## [THE PROBLEM]
All records should be written out again exactly.

## [Records from a dataset]
*-*-*

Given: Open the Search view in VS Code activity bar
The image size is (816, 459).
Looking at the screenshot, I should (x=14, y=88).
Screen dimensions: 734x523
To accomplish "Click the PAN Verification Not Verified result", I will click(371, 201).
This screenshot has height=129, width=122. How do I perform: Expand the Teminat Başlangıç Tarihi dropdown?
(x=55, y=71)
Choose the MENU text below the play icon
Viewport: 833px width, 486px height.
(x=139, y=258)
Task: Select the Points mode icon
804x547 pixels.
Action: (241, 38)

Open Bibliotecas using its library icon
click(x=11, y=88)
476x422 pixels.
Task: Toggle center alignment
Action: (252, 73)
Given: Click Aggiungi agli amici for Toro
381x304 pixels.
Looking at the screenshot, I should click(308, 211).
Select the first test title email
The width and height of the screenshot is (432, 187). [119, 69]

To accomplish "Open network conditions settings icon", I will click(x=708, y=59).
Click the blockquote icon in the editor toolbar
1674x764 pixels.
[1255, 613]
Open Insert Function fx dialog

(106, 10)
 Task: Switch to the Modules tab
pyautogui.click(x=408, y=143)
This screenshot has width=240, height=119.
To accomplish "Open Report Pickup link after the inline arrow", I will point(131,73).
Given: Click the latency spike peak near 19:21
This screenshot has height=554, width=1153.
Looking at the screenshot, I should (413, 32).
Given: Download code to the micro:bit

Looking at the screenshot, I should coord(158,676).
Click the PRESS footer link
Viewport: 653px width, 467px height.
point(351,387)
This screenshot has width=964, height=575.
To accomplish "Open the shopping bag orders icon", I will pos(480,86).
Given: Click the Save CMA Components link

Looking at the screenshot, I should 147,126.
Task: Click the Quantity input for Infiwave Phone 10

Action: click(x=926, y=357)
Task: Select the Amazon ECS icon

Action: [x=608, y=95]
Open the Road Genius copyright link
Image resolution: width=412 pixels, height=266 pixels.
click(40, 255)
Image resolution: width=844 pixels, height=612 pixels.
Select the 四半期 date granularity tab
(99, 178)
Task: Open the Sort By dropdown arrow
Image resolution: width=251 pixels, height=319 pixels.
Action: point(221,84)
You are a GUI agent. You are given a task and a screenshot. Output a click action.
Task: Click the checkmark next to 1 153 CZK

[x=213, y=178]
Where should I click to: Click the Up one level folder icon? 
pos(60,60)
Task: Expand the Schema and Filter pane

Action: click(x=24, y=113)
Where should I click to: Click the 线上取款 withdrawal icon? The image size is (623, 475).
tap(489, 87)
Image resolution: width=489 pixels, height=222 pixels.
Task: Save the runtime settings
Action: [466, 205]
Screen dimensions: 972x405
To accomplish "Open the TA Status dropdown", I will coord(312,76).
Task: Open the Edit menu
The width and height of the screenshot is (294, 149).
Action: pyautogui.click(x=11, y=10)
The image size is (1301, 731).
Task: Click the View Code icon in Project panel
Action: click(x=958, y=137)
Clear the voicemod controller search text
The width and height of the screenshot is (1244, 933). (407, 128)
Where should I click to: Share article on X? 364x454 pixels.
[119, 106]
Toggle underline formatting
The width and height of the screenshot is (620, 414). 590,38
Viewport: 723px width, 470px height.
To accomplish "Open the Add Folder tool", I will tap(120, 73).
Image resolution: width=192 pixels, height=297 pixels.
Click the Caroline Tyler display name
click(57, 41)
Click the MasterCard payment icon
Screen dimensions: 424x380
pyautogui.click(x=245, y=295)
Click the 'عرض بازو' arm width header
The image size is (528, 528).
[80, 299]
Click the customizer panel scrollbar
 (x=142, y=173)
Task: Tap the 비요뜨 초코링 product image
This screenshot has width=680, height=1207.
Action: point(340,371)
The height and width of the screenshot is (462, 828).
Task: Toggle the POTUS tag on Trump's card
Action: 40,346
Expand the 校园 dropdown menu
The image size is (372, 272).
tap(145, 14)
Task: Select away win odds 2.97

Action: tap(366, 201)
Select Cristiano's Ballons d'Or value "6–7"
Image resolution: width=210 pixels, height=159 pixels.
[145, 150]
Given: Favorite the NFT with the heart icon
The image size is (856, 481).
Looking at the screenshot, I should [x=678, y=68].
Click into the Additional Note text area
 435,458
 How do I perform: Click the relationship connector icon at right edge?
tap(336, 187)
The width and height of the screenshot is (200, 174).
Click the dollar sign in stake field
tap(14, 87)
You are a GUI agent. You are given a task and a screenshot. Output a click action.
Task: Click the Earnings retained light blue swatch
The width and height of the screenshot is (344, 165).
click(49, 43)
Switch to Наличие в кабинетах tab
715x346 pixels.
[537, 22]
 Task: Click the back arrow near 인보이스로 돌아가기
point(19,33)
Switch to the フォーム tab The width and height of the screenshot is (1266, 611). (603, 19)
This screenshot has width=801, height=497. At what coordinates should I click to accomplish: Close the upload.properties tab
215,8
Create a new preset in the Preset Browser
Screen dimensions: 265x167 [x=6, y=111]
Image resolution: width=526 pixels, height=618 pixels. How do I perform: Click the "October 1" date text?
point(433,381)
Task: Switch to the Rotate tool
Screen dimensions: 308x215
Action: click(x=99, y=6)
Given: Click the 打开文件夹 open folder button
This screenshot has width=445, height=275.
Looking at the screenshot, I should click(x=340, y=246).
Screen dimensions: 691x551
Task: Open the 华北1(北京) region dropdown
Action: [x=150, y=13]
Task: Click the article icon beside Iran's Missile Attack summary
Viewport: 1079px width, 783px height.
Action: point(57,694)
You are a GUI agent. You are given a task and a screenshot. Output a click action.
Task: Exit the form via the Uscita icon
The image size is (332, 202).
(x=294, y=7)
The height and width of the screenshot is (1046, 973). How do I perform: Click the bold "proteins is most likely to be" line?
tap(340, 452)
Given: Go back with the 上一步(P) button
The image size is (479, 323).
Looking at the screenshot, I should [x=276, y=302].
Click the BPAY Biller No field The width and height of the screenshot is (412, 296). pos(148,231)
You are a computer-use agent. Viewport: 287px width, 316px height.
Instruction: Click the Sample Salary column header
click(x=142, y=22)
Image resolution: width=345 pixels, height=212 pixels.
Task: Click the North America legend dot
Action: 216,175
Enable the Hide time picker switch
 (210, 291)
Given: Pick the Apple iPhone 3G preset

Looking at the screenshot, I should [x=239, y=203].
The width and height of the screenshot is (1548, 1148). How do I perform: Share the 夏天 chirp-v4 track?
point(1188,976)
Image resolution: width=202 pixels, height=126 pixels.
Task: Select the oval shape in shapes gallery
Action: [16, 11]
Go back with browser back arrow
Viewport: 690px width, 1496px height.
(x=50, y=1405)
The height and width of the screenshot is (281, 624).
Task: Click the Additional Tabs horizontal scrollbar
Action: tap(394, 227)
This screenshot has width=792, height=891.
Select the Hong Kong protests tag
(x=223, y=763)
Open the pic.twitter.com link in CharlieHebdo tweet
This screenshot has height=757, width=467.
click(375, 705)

*-*-*

## [OUTPUT]
Given: Open the Search view in VS Code activity bar
The image size is (816, 459).
Looking at the screenshot, I should (x=14, y=88).
Screen dimensions: 734x523
To accomplish "Click the PAN Verification Not Verified result", I will click(371, 201).
This screenshot has height=129, width=122. How do I perform: Expand the Teminat Başlangıç Tarihi dropdown?
(x=55, y=71)
Choose the MENU text below the play icon
Viewport: 833px width, 486px height.
(x=139, y=258)
Task: Select the Points mode icon
804x547 pixels.
Action: (241, 38)

Open Bibliotecas using its library icon
click(x=11, y=88)
476x422 pixels.
Task: Toggle center alignment
Action: (252, 73)
Given: Click Aggiungi agli amici for Toro
381x304 pixels.
Looking at the screenshot, I should click(308, 211).
Select the first test title email
The width and height of the screenshot is (432, 187). [119, 69]

To accomplish "Open network conditions settings icon", I will click(x=708, y=59).
Click the blockquote icon in the editor toolbar
1674x764 pixels.
[1255, 613]
Open Insert Function fx dialog

(106, 10)
 Task: Switch to the Modules tab
pyautogui.click(x=408, y=143)
This screenshot has width=240, height=119.
To accomplish "Open Report Pickup link after the inline arrow", I will point(131,73).
Given: Click the latency spike peak near 19:21
This screenshot has height=554, width=1153.
Looking at the screenshot, I should (413, 32).
Given: Download code to the micro:bit

Looking at the screenshot, I should coord(158,676).
Click the PRESS footer link
Viewport: 653px width, 467px height.
point(351,387)
This screenshot has width=964, height=575.
To accomplish "Open the shopping bag orders icon", I will pos(480,86).
Given: Click the Save CMA Components link

Looking at the screenshot, I should 147,126.
Task: Click the Quantity input for Infiwave Phone 10

Action: click(x=926, y=357)
Task: Select the Amazon ECS icon

Action: [x=608, y=95]
Open the Road Genius copyright link
Image resolution: width=412 pixels, height=266 pixels.
click(40, 255)
Image resolution: width=844 pixels, height=612 pixels.
Select the 四半期 date granularity tab
(99, 178)
Task: Open the Sort By dropdown arrow
Image resolution: width=251 pixels, height=319 pixels.
Action: point(221,84)
You are a GUI agent. You are given a task and a screenshot. Output a click action.
Task: Click the checkmark next to 1 153 CZK

[x=213, y=178]
Where should I click to: Click the Up one level folder icon? 
pos(60,60)
Task: Expand the Schema and Filter pane

Action: click(x=24, y=113)
Where should I click to: Click the 线上取款 withdrawal icon? The image size is (623, 475).
tap(489, 87)
Image resolution: width=489 pixels, height=222 pixels.
Task: Save the runtime settings
Action: [466, 205]
Screen dimensions: 972x405
To accomplish "Open the TA Status dropdown", I will coord(312,76).
Task: Open the Edit menu
The width and height of the screenshot is (294, 149).
Action: pyautogui.click(x=11, y=10)
The image size is (1301, 731).
Task: Click the View Code icon in Project panel
Action: click(x=958, y=137)
Clear the voicemod controller search text
The width and height of the screenshot is (1244, 933). (407, 128)
Where should I click to: Share article on X? 364x454 pixels.
[119, 106]
Toggle underline formatting
The width and height of the screenshot is (620, 414). 590,38
Viewport: 723px width, 470px height.
To accomplish "Open the Add Folder tool", I will tap(120, 73).
Image resolution: width=192 pixels, height=297 pixels.
Click the Caroline Tyler display name
click(57, 41)
Click the MasterCard payment icon
Screen dimensions: 424x380
pyautogui.click(x=245, y=295)
Click the 'عرض بازو' arm width header
The image size is (528, 528).
[80, 299]
Click the customizer panel scrollbar
 (x=142, y=173)
Task: Tap the 비요뜨 초코링 product image
This screenshot has width=680, height=1207.
Action: point(340,371)
The height and width of the screenshot is (462, 828).
Task: Toggle the POTUS tag on Trump's card
Action: 40,346
Expand the 校园 dropdown menu
The image size is (372, 272).
tap(145, 14)
Task: Select away win odds 2.97

Action: tap(366, 201)
Select Cristiano's Ballons d'Or value "6–7"
Image resolution: width=210 pixels, height=159 pixels.
[145, 150]
Given: Favorite the NFT with the heart icon
The image size is (856, 481).
Looking at the screenshot, I should [x=678, y=68].
Click into the Additional Note text area
 435,458
 How do I perform: Click the relationship connector icon at right edge?
tap(336, 187)
The width and height of the screenshot is (200, 174).
Click the dollar sign in stake field
tap(14, 87)
You are a GUI agent. You are given a task and a screenshot. Output a click action.
Task: Click the Earnings retained light blue swatch
The width and height of the screenshot is (344, 165).
click(49, 43)
Switch to Наличие в кабинетах tab
715x346 pixels.
[537, 22]
 Task: Click the back arrow near 인보이스로 돌아가기
point(19,33)
Switch to the フォーム tab The width and height of the screenshot is (1266, 611). (603, 19)
This screenshot has width=801, height=497. At what coordinates should I click to accomplish: Close the upload.properties tab
215,8
Create a new preset in the Preset Browser
Screen dimensions: 265x167 [x=6, y=111]
Image resolution: width=526 pixels, height=618 pixels. How do I perform: Click the "October 1" date text?
point(433,381)
Task: Switch to the Rotate tool
Screen dimensions: 308x215
Action: click(x=99, y=6)
Given: Click the 打开文件夹 open folder button
This screenshot has width=445, height=275.
Looking at the screenshot, I should click(x=340, y=246).
Screen dimensions: 691x551
Task: Open the 华北1(北京) region dropdown
Action: [x=150, y=13]
Task: Click the article icon beside Iran's Missile Attack summary
Viewport: 1079px width, 783px height.
Action: point(57,694)
You are a GUI agent. You are given a task and a screenshot. Output a click action.
Task: Exit the form via the Uscita icon
The image size is (332, 202).
(x=294, y=7)
The height and width of the screenshot is (1046, 973). How do I perform: Click the bold "proteins is most likely to be" line?
tap(340, 452)
Given: Go back with the 上一步(P) button
The image size is (479, 323).
Looking at the screenshot, I should [x=276, y=302].
Click the BPAY Biller No field The width and height of the screenshot is (412, 296). pos(148,231)
You are a computer-use agent. Viewport: 287px width, 316px height.
Instruction: Click the Sample Salary column header
click(x=142, y=22)
Image resolution: width=345 pixels, height=212 pixels.
Task: Click the North America legend dot
Action: 216,175
Enable the Hide time picker switch
 (210, 291)
Given: Pick the Apple iPhone 3G preset

Looking at the screenshot, I should [x=239, y=203].
The width and height of the screenshot is (1548, 1148). How do I perform: Share the 夏天 chirp-v4 track?
point(1188,976)
Image resolution: width=202 pixels, height=126 pixels.
Task: Select the oval shape in shapes gallery
Action: [16, 11]
Go back with browser back arrow
Viewport: 690px width, 1496px height.
(x=50, y=1405)
The height and width of the screenshot is (281, 624).
Task: Click the Additional Tabs horizontal scrollbar
Action: tap(394, 227)
This screenshot has width=792, height=891.
Select the Hong Kong protests tag
(x=223, y=763)
Open the pic.twitter.com link in CharlieHebdo tweet
This screenshot has height=757, width=467.
click(375, 705)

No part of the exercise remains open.